(Stored data entries)
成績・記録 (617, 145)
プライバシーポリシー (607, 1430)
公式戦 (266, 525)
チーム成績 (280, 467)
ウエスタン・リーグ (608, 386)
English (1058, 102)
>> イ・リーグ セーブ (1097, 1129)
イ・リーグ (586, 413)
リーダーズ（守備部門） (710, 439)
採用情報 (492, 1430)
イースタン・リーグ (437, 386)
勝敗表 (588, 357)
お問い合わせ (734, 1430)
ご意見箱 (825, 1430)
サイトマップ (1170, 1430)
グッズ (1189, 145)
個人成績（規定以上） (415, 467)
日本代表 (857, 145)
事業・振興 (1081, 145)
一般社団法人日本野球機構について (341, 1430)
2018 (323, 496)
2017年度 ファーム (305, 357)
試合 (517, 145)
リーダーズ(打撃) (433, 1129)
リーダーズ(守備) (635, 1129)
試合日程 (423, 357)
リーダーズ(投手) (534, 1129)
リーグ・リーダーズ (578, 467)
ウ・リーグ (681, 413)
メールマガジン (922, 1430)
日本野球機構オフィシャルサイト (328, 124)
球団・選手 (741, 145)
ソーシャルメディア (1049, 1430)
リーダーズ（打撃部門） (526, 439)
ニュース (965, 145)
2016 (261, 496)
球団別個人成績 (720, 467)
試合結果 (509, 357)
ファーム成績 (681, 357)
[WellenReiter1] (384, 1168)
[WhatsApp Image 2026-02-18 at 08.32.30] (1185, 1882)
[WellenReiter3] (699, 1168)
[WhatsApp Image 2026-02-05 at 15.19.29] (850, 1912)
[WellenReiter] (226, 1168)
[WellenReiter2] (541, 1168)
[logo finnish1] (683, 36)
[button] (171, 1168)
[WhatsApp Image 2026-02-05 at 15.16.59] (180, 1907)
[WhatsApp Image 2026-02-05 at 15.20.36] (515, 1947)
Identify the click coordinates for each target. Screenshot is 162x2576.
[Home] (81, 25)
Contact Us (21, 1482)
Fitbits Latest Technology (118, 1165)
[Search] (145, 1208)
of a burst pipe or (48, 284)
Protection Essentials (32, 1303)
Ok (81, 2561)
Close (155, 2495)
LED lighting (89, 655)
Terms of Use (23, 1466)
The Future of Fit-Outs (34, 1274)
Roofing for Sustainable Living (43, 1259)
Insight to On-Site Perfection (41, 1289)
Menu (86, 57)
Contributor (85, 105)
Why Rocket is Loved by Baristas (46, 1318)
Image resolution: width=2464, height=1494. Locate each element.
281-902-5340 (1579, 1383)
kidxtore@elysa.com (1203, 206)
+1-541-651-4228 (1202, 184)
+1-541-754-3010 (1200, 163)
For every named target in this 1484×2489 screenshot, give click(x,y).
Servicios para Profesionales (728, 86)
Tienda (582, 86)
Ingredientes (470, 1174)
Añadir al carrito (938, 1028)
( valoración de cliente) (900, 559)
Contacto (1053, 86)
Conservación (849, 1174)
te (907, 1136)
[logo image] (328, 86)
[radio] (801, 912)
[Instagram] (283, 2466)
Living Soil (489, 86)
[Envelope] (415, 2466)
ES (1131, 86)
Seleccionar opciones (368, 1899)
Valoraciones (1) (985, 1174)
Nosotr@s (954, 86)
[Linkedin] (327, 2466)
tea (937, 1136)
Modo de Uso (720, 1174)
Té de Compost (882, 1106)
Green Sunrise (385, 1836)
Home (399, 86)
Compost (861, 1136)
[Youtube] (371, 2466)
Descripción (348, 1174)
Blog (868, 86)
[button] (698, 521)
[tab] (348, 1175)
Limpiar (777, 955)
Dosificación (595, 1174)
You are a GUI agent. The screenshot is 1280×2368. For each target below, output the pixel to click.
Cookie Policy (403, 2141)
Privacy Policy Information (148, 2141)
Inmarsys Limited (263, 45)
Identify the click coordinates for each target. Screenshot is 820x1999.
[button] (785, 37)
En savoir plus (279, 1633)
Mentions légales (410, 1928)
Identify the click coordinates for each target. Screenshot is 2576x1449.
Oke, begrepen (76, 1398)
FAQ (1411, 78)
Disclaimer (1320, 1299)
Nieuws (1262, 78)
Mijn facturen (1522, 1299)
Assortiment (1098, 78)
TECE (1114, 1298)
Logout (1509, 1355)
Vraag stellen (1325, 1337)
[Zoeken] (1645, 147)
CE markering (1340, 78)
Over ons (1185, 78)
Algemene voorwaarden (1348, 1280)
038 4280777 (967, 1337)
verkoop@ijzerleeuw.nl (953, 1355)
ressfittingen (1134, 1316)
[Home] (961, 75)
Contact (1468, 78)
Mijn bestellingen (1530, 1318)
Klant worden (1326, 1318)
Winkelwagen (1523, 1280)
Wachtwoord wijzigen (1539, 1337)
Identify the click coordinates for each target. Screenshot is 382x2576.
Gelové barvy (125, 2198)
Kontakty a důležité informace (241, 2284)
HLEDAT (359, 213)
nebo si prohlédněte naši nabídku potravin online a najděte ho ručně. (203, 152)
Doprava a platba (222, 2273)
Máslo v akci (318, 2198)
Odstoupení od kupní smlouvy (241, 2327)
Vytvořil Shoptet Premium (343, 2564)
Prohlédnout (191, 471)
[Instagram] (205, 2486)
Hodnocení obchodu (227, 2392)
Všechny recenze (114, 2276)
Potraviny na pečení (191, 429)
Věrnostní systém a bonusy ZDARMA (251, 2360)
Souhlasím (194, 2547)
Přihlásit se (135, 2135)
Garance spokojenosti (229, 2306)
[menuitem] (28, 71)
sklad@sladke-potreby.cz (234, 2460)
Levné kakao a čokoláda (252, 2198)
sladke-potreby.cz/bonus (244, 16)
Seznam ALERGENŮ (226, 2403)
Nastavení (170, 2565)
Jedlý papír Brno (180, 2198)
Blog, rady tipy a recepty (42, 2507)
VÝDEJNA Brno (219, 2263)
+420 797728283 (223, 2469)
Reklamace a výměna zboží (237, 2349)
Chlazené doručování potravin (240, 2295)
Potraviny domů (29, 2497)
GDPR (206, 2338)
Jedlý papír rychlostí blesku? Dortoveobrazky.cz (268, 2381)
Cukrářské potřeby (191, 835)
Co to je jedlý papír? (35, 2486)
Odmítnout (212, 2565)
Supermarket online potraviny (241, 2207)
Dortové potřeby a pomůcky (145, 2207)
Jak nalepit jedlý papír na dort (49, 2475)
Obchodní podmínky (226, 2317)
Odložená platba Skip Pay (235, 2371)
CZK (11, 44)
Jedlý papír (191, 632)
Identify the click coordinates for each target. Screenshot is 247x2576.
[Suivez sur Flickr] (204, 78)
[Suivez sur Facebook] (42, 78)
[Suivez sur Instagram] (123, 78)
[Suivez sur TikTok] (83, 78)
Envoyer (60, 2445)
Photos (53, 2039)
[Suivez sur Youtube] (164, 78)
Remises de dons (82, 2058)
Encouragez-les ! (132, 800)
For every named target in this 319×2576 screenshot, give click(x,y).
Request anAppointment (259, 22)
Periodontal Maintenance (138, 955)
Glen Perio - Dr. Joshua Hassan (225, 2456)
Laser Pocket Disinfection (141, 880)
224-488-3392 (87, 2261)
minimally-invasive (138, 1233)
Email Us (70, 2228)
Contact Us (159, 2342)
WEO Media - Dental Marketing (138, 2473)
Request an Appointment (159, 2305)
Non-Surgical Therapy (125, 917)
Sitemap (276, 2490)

■ WHAT TO WORK ON ■
Each line above with the word "Instagram" needs to be copied.

■ TASK ANSWER ■
[Instagram] (283, 2466)
[Instagram] (205, 2486)
[Suivez sur Instagram] (123, 78)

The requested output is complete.